I wanted to dig into the actual experiences of hand surgeons and surveyed an email list of members of the American Society for Surgery of the Hand using SurveyMonkey. 851 hand surgeons were invited. 153 filled out the survey.

Here are some survey results from these 153 board certified hand surgery specialists:

  • All surgeons treated Dupuytren disease.
  • Most had personally examined more than 100 patients with Dupuytren disease. Half had examined more than 500.
  • 42 surgeons had examined patients after radiotherapy for Dupuytren disease.
  • 18 had referred Dupuytren patients for radiotherapy.
  • 14 had performed open surgery (fasciectomy) after radiotherapy.
  • 10 had performed needle aponeurotomy after radiotherapy.
  • 11 had used collagenase injection (Xiaflex/Xiapex) after radiotherapy.
  • 3 had seen complications which they thought were due to radiotherapy
    • Cold intolerance
    • Diffuse swelling, pain and disease progression
    • Poor wound healing
  • Half were strongly opposed to radiation for early disease (nodule only)
  • One-third were neither strongly for nor strongly against Dupuytren radiotherapy in early disease, severe disease, recurrent disease, or combined with a procedure.
  • Three-quarters were either neutral or in favor of consulting a radiotherapist for a patient requesting radiotherapy evaluation.
  • Almost half were interested in more discussion about this topic.

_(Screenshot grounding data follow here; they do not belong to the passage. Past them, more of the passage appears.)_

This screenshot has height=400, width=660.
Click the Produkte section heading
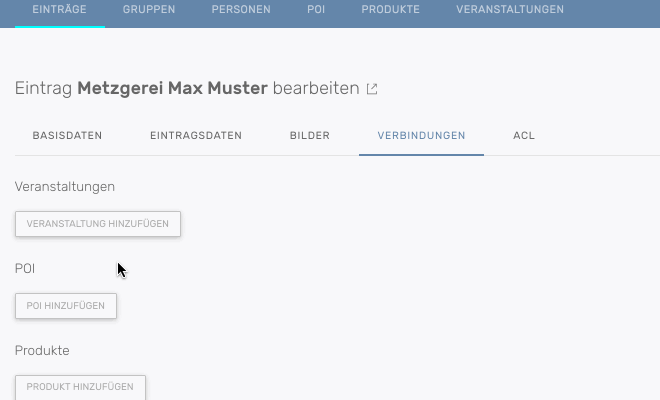click(x=42, y=351)
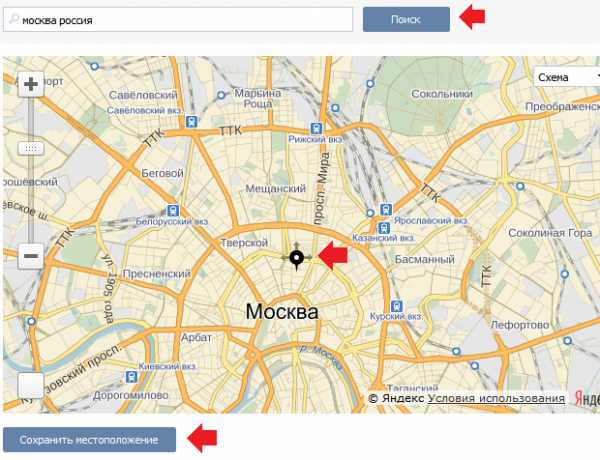The image size is (600, 460).
Task: Select the Белорусский вокзал train station icon
Action: point(173,210)
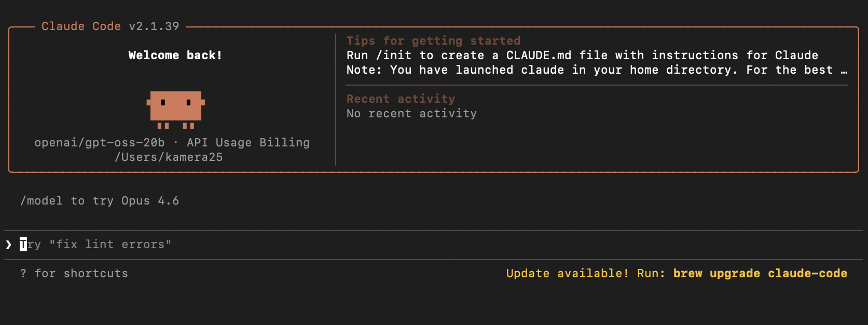868x325 pixels.
Task: Click the "API Usage Billing" label
Action: tap(248, 143)
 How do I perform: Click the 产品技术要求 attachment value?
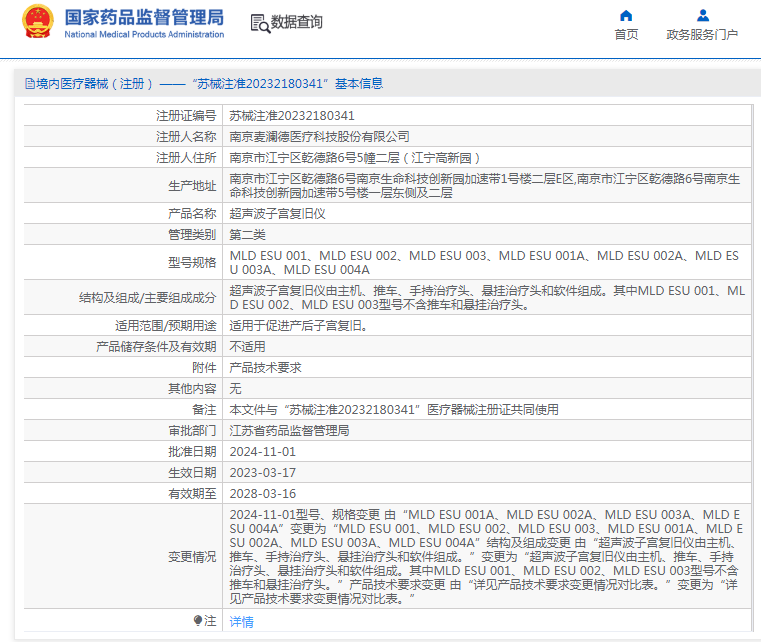tap(265, 367)
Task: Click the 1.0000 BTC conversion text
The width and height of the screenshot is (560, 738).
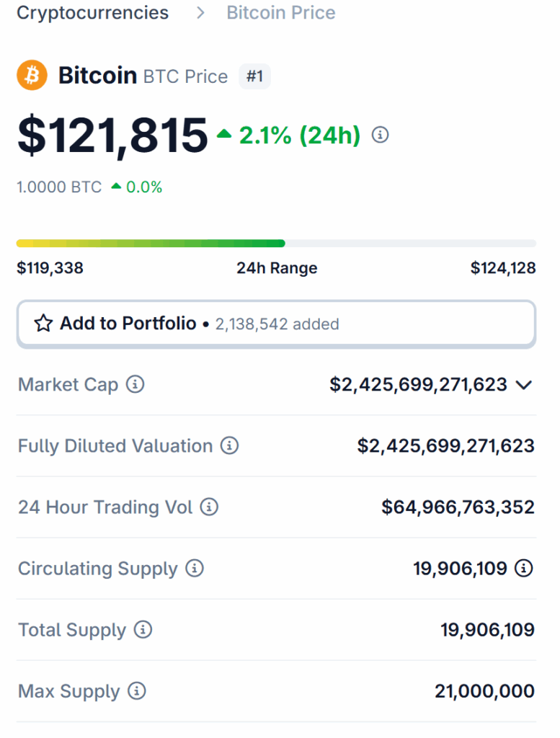Action: point(59,187)
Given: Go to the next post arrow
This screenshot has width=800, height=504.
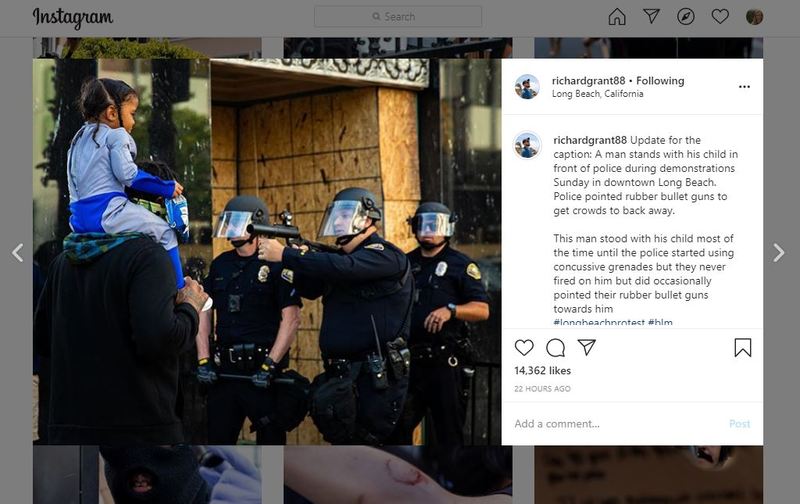Looking at the screenshot, I should (779, 253).
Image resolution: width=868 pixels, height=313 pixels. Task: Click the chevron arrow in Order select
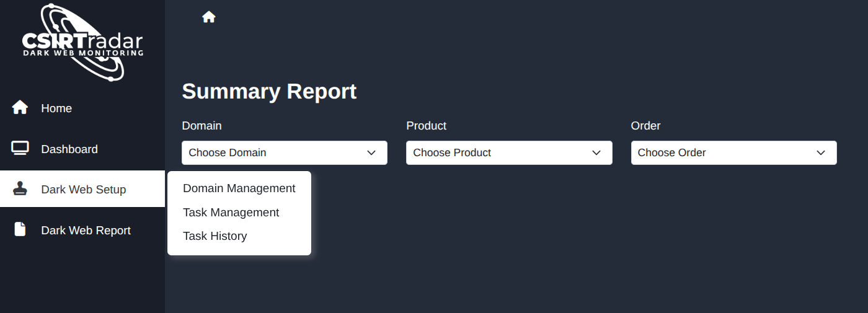point(821,152)
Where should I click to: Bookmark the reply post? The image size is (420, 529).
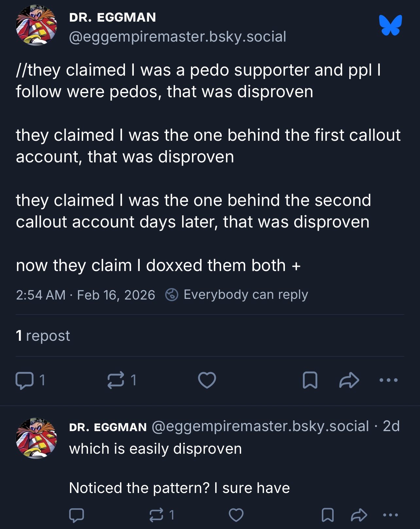tap(327, 515)
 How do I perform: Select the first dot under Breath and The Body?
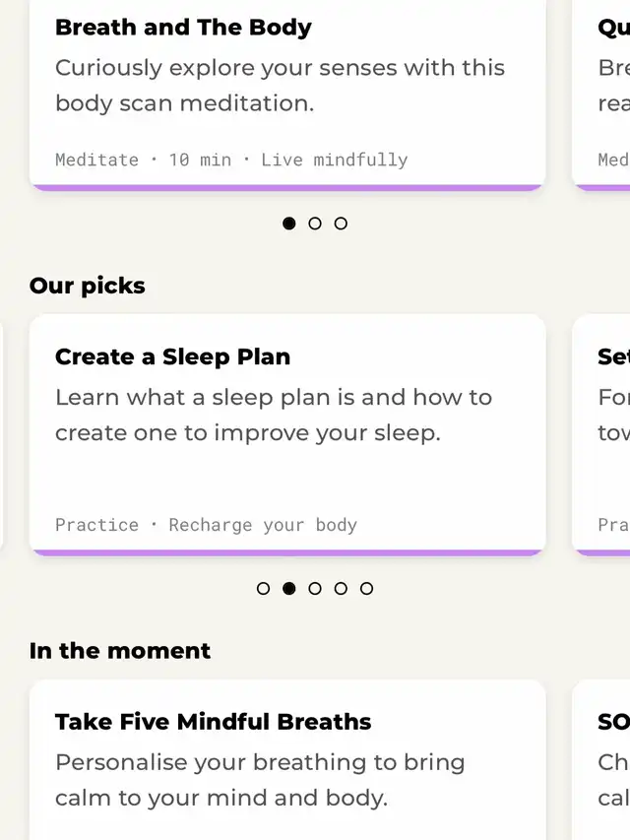point(288,224)
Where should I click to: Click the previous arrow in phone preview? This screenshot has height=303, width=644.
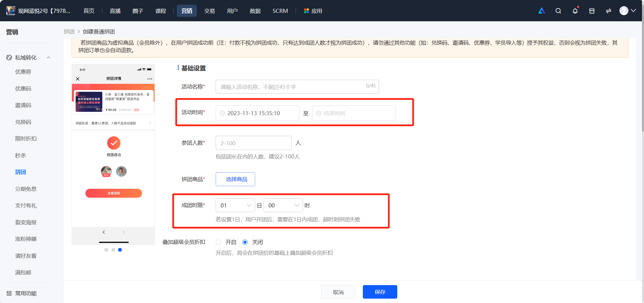(104, 232)
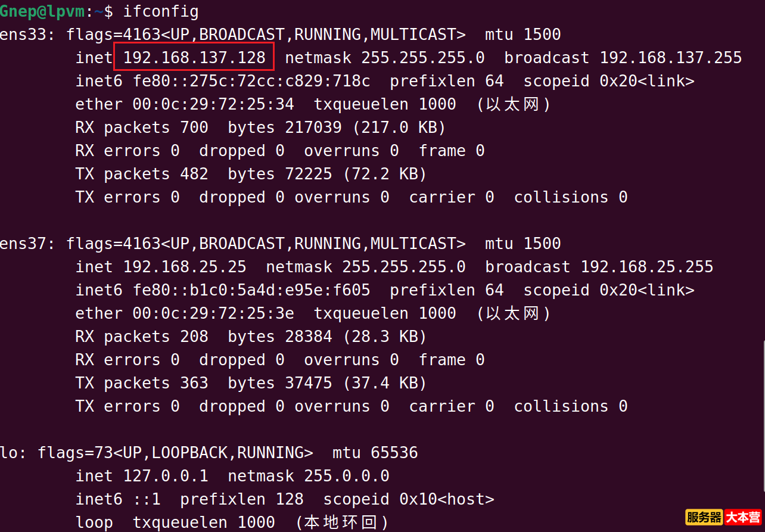Click the ifconfig command on the prompt line
This screenshot has width=765, height=532.
click(x=161, y=11)
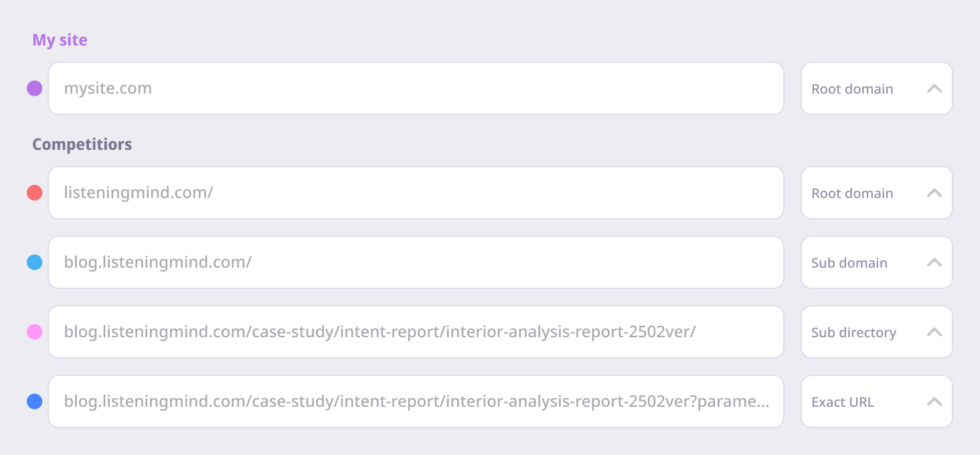Click the blog.listeningmind.com/ input field
This screenshot has height=455, width=980.
pos(415,262)
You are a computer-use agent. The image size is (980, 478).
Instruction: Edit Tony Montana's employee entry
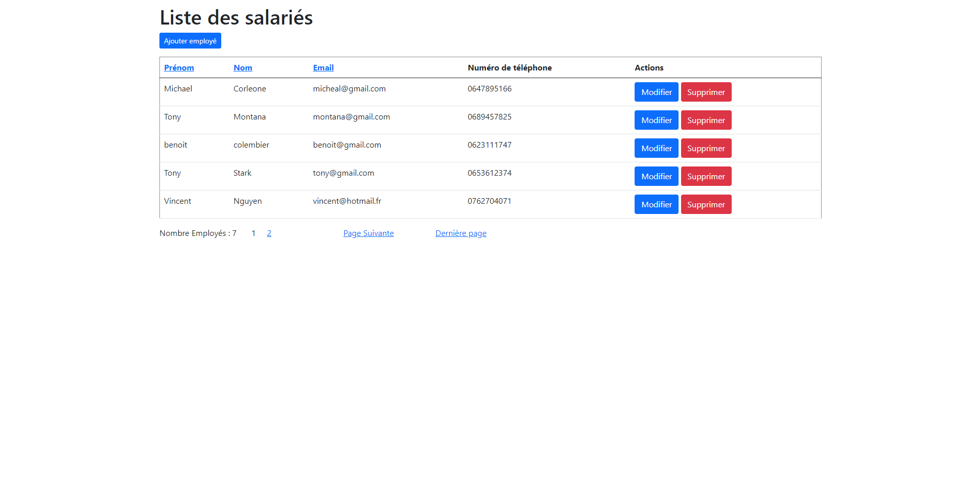[x=656, y=120]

This is a very small sample of the nearly 4000 members of the American Society for Surgery of the Hand. This was an informal unscientific survey, but a good start.

  • The number and type of complications were not dramatically different than what might be expected in the absence of radiotherapy (http://Dupuytrens.org/DupPDFs/2010_Denkler.pdf). This doesn’t mean that there was no effect, just that it wasn’t dramatic: more research needed.
  • Attitudes are shifting. There were more reports of referrals for radiotherapy and more openness to radiotherapy consultation than I would have expected 10 years ago.

The International Dupuytren Databank (http://Dupuytrens.org/homepage/) will also collect patient experience with radiotherapy and eventually laboratory tests to develop more scientific ways to decide when Dupuytren radiotherapy should be used and how well it works when it is used.